> **Extracted text**:
HHPH is also sharing frequent updates and information regarding COVID-19 through a series of studies, papers and interactive sessions with Dr. Williams. These include the COVID-19 Industry Rapid Response Q&A with The Partnership for a Healthier America and HHPH’s latest blog post with engaging resources for families to stay active at home.
The 20 Seconds or More video was produced by IDEKO, a New York based experiential production agency.
To learn more, please visit www.hhph.org and follow HHPH on social at @hhphorg #20SecondsOrMore
About Hip Hop Public Health
Based in New York City, Hip Hop Public Health was founded in Harlem in 2004 with the mission to empower youth around the country – and the globe— with the knowledge and skills to make healthier choices, reducing preventable health conditions and the rising tide of childhood obesity.
Through a research-driven developmental process created by Columbia University Neurologist Dr. Olajide Williams (a.k.a. the “Hip Hop Doc”), Hip Hop Public Health works with socially conscious artists and musicians to create scalable, highly engaging, culturally relevant music and multimedia “edutainment” tools designed to improve youth health literacy and promote health equity. HHPH used validated models of behavior change and evidenced-based research to develop original content and are committed to an iterative cycle of program evaluation, academic research and resource refinement. We aim to make the healthy choice the cool choice.

Records from a data source
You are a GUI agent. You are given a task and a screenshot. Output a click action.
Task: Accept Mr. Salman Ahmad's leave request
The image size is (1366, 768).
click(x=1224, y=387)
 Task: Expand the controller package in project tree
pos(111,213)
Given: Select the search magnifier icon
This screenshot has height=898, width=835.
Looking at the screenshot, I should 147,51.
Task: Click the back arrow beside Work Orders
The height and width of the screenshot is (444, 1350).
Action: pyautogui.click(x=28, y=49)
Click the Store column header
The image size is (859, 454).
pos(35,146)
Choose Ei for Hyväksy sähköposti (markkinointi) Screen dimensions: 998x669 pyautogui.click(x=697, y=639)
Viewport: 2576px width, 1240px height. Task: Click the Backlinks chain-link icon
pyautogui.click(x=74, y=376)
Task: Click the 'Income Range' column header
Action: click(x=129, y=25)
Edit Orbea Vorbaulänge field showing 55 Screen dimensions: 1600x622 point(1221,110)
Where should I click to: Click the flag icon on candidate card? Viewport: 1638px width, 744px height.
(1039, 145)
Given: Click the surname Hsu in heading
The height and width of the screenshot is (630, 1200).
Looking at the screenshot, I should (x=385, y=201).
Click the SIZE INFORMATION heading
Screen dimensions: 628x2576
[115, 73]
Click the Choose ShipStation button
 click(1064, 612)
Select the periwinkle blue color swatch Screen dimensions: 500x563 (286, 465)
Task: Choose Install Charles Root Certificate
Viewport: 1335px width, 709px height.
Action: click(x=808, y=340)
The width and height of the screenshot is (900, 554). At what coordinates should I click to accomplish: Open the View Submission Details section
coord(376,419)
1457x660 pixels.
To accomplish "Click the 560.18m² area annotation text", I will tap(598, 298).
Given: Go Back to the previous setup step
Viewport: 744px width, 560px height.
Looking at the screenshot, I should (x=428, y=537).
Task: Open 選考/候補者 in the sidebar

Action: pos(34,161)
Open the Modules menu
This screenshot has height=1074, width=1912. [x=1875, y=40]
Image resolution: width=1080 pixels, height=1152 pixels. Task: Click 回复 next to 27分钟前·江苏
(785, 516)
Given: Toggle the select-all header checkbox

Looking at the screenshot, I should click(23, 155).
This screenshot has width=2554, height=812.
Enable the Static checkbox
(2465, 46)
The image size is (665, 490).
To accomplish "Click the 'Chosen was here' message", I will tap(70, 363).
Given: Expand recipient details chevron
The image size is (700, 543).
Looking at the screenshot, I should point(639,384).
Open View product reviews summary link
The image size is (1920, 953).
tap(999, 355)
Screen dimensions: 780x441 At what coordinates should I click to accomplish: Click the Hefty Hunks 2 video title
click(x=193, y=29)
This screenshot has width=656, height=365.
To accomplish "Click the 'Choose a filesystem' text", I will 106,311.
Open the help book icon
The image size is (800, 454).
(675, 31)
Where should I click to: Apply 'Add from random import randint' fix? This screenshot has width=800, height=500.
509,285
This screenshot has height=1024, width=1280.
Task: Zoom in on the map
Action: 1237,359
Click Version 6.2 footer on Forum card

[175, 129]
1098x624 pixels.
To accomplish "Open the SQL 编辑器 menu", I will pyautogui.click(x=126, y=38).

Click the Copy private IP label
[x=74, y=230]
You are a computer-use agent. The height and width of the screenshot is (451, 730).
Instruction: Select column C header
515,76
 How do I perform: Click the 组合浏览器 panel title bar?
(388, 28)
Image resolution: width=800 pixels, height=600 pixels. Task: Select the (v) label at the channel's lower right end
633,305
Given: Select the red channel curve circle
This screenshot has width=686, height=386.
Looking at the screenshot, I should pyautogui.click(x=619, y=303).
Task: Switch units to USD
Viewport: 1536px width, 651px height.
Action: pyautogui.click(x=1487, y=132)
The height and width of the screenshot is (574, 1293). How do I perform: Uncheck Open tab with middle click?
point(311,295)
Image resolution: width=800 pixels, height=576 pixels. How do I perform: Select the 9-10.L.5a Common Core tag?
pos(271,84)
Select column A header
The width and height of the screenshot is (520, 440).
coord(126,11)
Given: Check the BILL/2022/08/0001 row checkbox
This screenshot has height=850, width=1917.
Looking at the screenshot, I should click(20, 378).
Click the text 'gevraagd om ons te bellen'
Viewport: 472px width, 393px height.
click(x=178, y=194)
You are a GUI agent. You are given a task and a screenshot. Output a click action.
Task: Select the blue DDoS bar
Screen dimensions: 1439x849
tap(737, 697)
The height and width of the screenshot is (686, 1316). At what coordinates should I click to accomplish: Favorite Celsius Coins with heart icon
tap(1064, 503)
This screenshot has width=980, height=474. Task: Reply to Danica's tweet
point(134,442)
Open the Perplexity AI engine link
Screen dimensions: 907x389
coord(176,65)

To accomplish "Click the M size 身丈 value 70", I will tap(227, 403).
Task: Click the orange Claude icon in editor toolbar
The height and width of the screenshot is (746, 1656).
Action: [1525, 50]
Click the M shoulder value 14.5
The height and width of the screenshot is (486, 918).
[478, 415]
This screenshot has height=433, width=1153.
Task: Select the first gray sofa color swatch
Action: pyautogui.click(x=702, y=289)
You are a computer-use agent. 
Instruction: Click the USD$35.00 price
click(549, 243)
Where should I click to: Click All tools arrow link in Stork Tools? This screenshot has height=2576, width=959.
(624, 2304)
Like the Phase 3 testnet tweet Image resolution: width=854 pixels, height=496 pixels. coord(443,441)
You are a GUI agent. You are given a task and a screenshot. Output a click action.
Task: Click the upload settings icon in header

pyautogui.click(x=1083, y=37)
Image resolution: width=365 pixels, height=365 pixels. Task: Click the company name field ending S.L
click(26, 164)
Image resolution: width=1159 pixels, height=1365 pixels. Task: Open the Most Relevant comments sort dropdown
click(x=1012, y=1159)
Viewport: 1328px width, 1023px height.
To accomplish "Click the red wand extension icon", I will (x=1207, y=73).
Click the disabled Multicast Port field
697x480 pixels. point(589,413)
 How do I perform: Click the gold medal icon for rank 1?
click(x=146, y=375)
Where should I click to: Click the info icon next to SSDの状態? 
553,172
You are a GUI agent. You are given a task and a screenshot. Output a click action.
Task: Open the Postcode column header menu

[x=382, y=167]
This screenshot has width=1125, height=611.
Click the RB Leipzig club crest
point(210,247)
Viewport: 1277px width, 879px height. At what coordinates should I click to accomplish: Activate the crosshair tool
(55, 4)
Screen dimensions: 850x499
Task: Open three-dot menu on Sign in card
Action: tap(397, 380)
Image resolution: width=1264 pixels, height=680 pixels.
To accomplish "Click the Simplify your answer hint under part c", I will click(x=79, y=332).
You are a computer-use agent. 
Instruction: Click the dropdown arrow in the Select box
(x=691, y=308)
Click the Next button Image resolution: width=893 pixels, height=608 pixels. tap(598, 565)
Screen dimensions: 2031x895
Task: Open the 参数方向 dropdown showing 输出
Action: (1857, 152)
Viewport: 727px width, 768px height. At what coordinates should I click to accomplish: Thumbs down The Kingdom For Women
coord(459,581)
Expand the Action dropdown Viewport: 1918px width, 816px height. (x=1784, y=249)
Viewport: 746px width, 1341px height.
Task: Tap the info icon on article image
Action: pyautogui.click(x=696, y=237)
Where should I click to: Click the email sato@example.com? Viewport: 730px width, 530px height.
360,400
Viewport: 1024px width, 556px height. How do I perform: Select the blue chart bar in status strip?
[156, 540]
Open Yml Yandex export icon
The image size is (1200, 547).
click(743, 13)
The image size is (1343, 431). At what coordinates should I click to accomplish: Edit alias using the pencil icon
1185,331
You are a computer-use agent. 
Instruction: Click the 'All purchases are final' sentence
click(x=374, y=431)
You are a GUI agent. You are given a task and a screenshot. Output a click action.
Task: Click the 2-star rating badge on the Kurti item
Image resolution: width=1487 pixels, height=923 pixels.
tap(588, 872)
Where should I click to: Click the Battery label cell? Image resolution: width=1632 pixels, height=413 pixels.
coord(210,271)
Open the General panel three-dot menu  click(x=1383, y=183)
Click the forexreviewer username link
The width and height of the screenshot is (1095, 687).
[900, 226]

> **Task instructions**: Continue the text about Hip Hop Public Health, picking up after its last sentence.

> **Response for this exercise**:
The Hip Hop Public Health team, led by physical education veteran and public health leader Lori Rose Benson, is a collective comprised of not only health and education professionals (including nutritionists, public health researchers, teachers, physicians, behavioral scientists, and a student advisory board), but also proven-successful multi-media professionals and A-list iconic rap stars and pop artists including Doug E. Fresh, Chuck D, DMC of Run DMC, Ashanti, Jordin Sparks, as well children’s television writers/producers (formerly of Sesame Street).
HHPH is proud to partner locally, regionally and internationally to empower health focused organizations and stakeholders to adopt and adapt Hip Hop Public Health resources and infuse them into youth health and wellness programming and initiatives. All HHPH music, videos, comic books, video games and guidance documents are available for free and can be accessed on its online resource repository.
About the Bristol Myers Squibb Foundation
The Bristol Myers Squibb Foundation is an independent charity whose mission is to promote health equity and improve the health outcomes of populations disproportionately affected by serious diseases by strengthening healthcare worker capacity, integrating medical care and community supportive services, and mobilizing communities in the fight against disease.
About the Bristol Myers Squibb Black Organization for Leadership Development (BOLD)
The mission of BOLD is to accelerate business performance at Bristol-Myers Squibb by fostering an inclusive environment that values the contributions of Black employees equally with others. This group promotes bold leadership and development, encourages involvement in the community and increases cultural awareness across the company.